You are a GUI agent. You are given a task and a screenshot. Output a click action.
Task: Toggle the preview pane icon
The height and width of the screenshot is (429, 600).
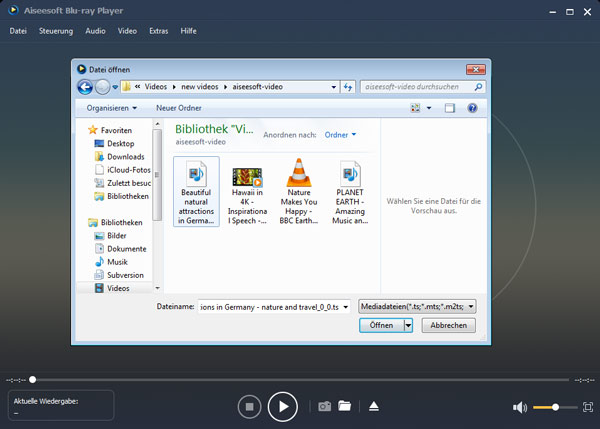450,108
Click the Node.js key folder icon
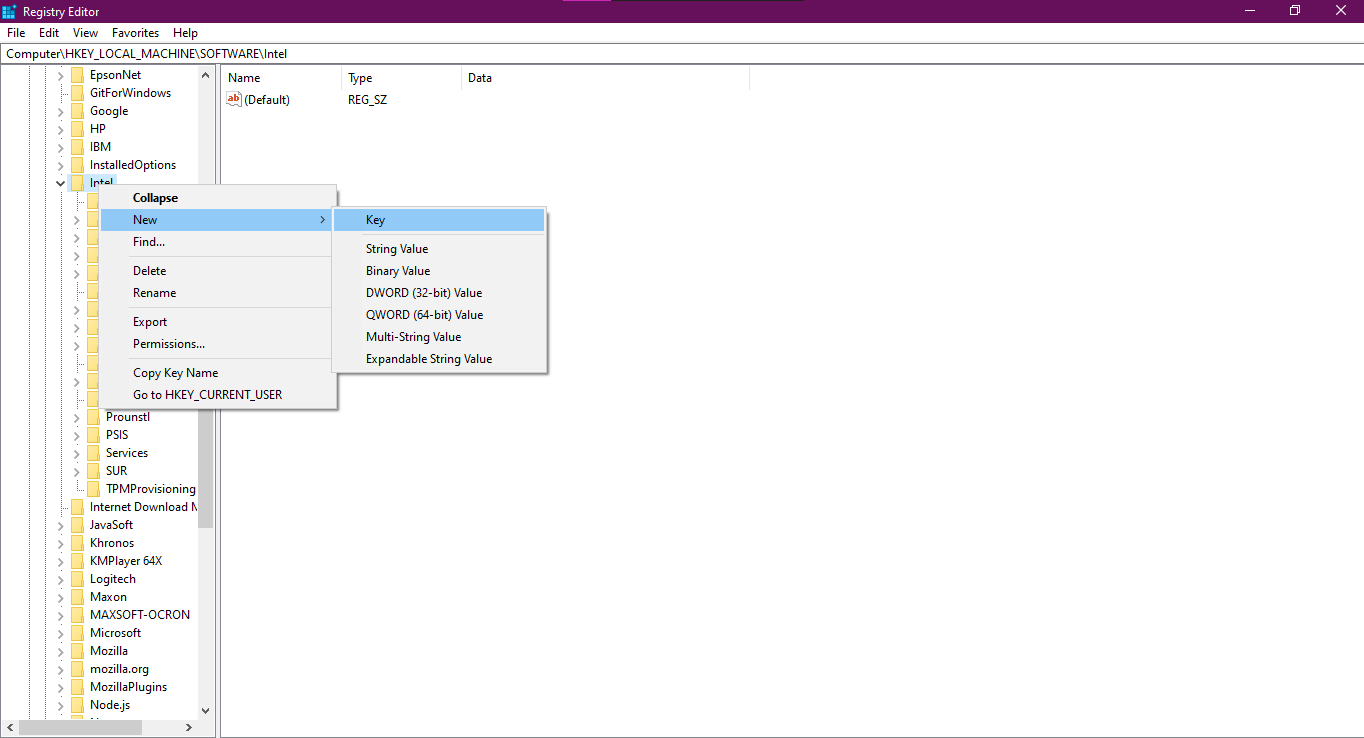Viewport: 1364px width, 738px height. pos(79,704)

________________

**What the task asks:** Return the data exactly. Do not carry over any images.

**Reply to the exercise:**
You are a GUI agent. You are given a task and a screenshot. Output a click action.
Task: Toggle the preview pane icon
The height and width of the screenshot is (429, 600).
450,108
Click the Node.js key folder icon
Viewport: 1364px width, 738px height. pos(79,704)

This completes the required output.